[Written instruction]
Reproduce every line of the listing below word for word, leaving out the pictures.
— start of Dataset extract —
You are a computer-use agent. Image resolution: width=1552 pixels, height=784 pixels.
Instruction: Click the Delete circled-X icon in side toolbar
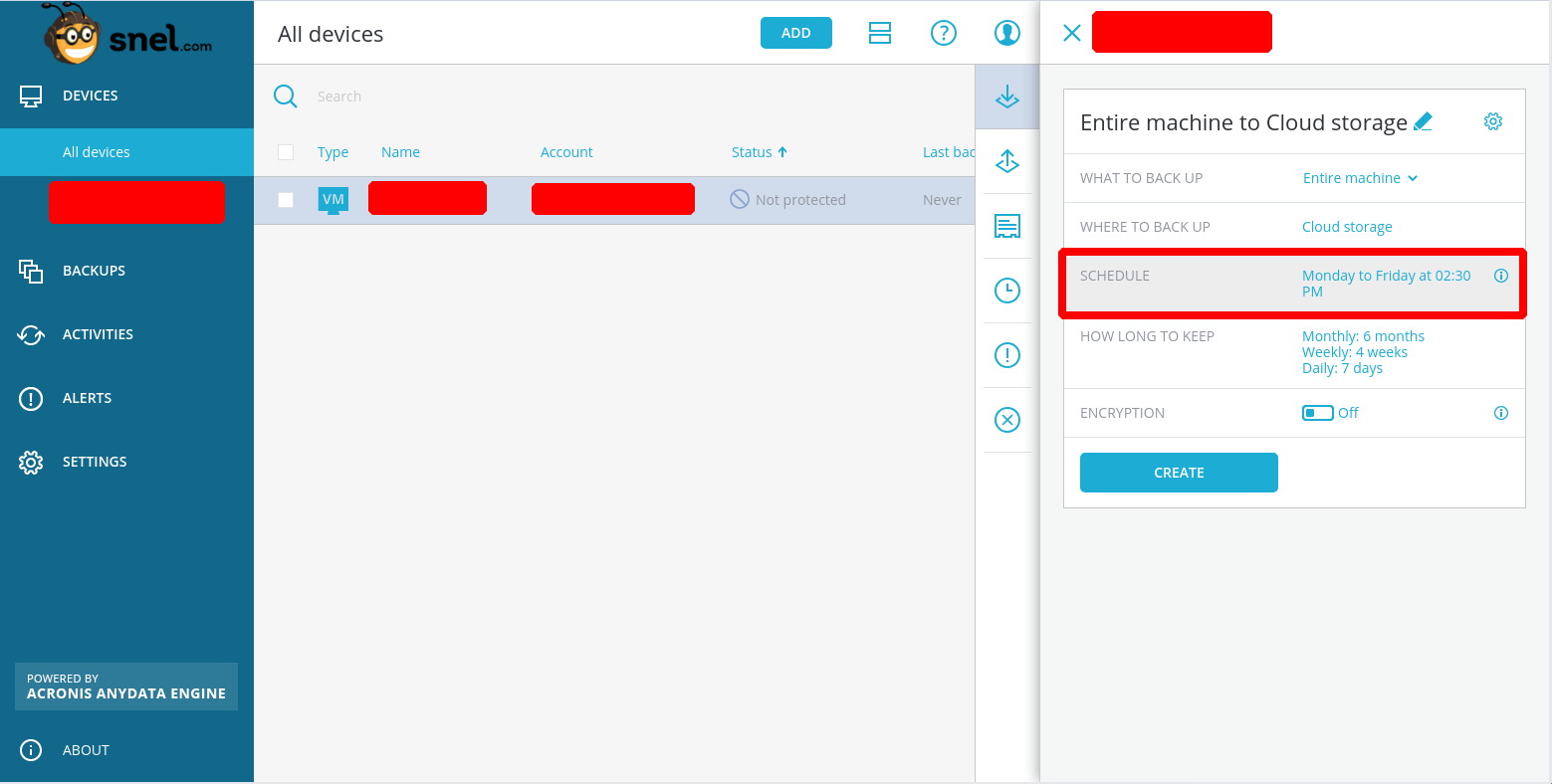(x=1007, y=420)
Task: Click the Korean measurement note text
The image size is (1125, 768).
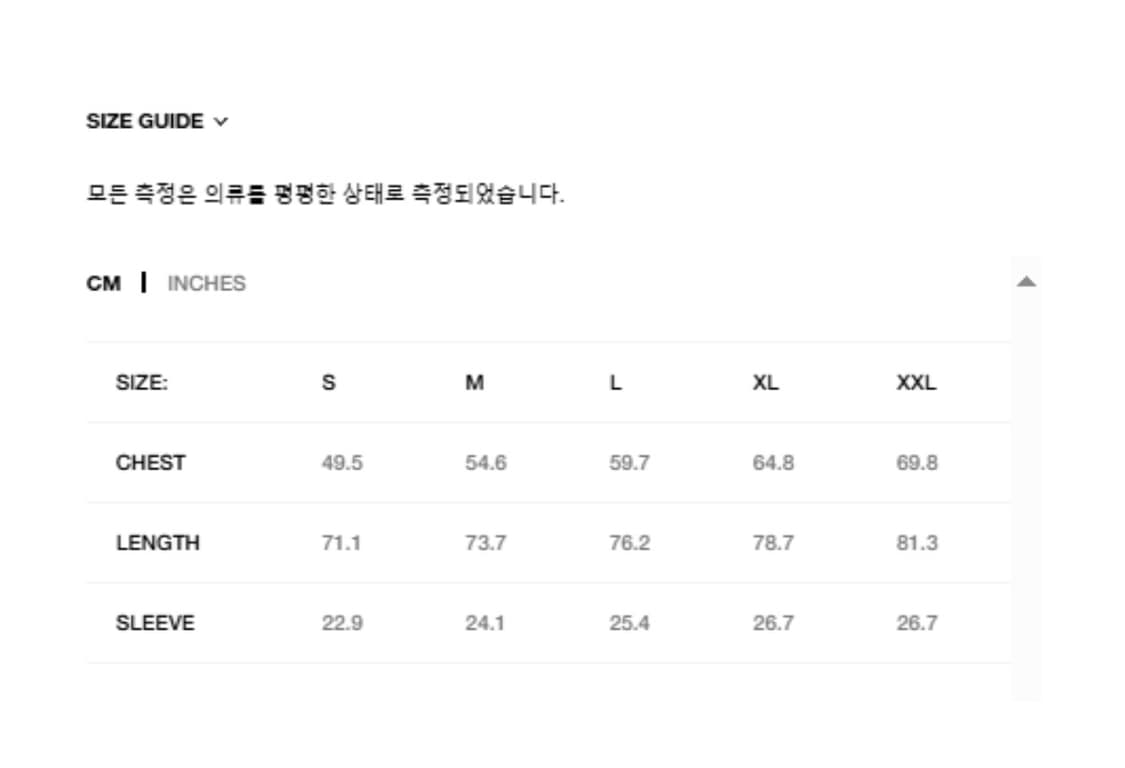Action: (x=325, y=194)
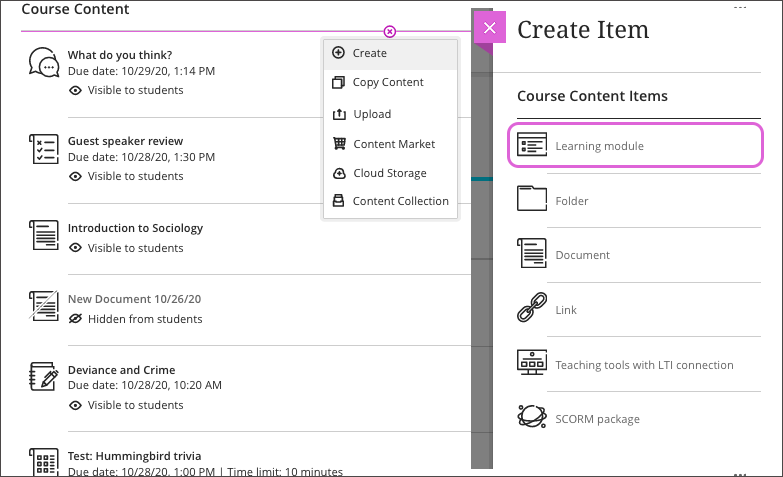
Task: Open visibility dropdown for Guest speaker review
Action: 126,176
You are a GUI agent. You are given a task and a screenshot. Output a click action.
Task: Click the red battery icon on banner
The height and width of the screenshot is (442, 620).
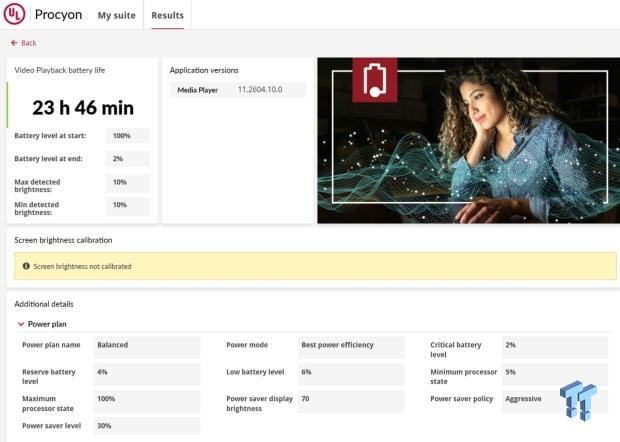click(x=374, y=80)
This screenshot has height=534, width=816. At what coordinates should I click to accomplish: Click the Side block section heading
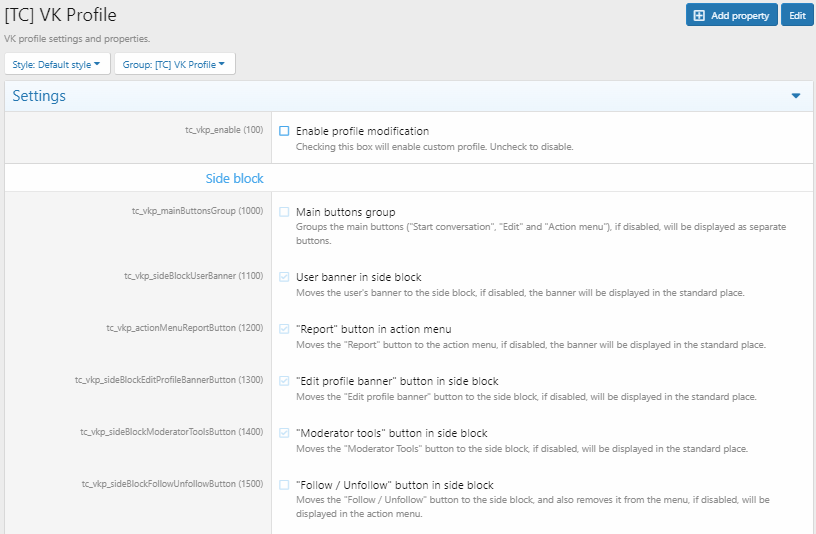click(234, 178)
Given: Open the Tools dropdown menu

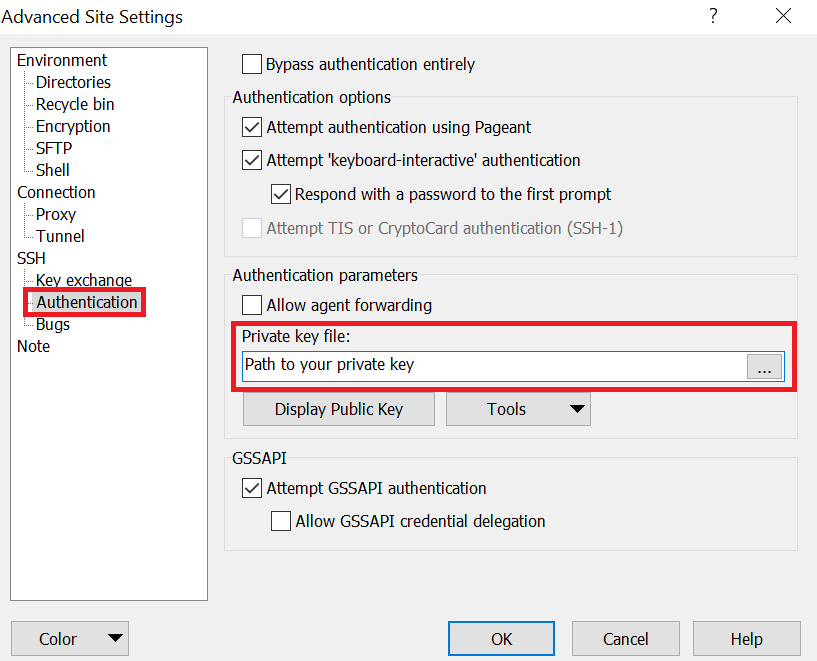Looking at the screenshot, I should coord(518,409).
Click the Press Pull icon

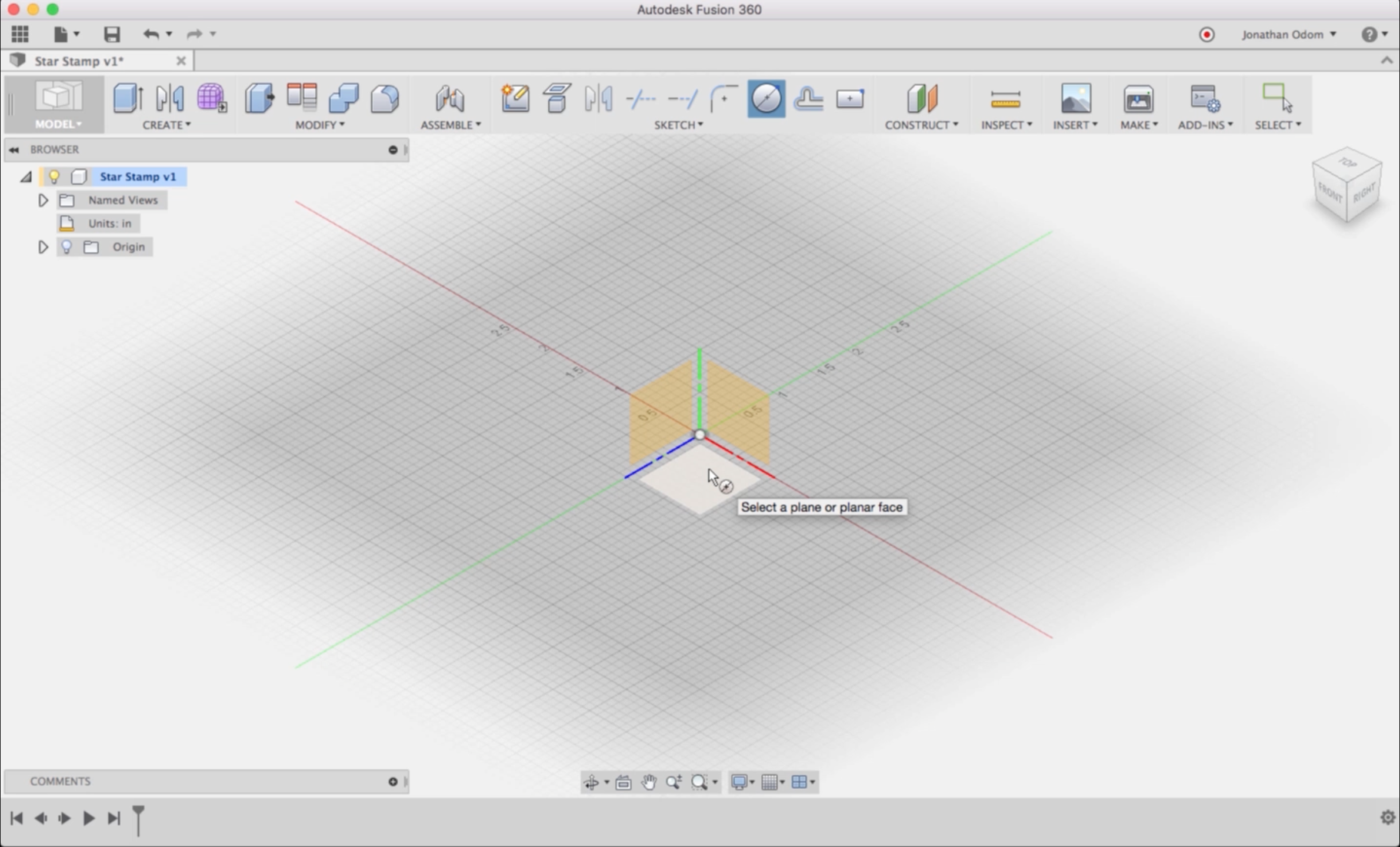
— end of Dataset extract —
[Answer to this problem]
You are a computer-use agent. Image resolution: width=1552 pixels, height=784 pixels.
Instruction: Click the Delete circled-X icon in side toolbar
(x=1007, y=420)
Task: Click the Korean measurement note text
The image size is (1125, 768).
Action: (x=325, y=194)
Task: Open visibility dropdown for Guest speaker review
Action: 126,176
You are a GUI agent. You are given a task and a screenshot. Output a click action.
Task: Click the red battery icon on banner
The height and width of the screenshot is (442, 620).
click(x=374, y=80)
This screenshot has height=534, width=816. At what coordinates should I click to accomplish: Click the Side block section heading
click(234, 178)
Given: Open the Tools dropdown menu

Looking at the screenshot, I should coord(518,409).
Click the Press Pull icon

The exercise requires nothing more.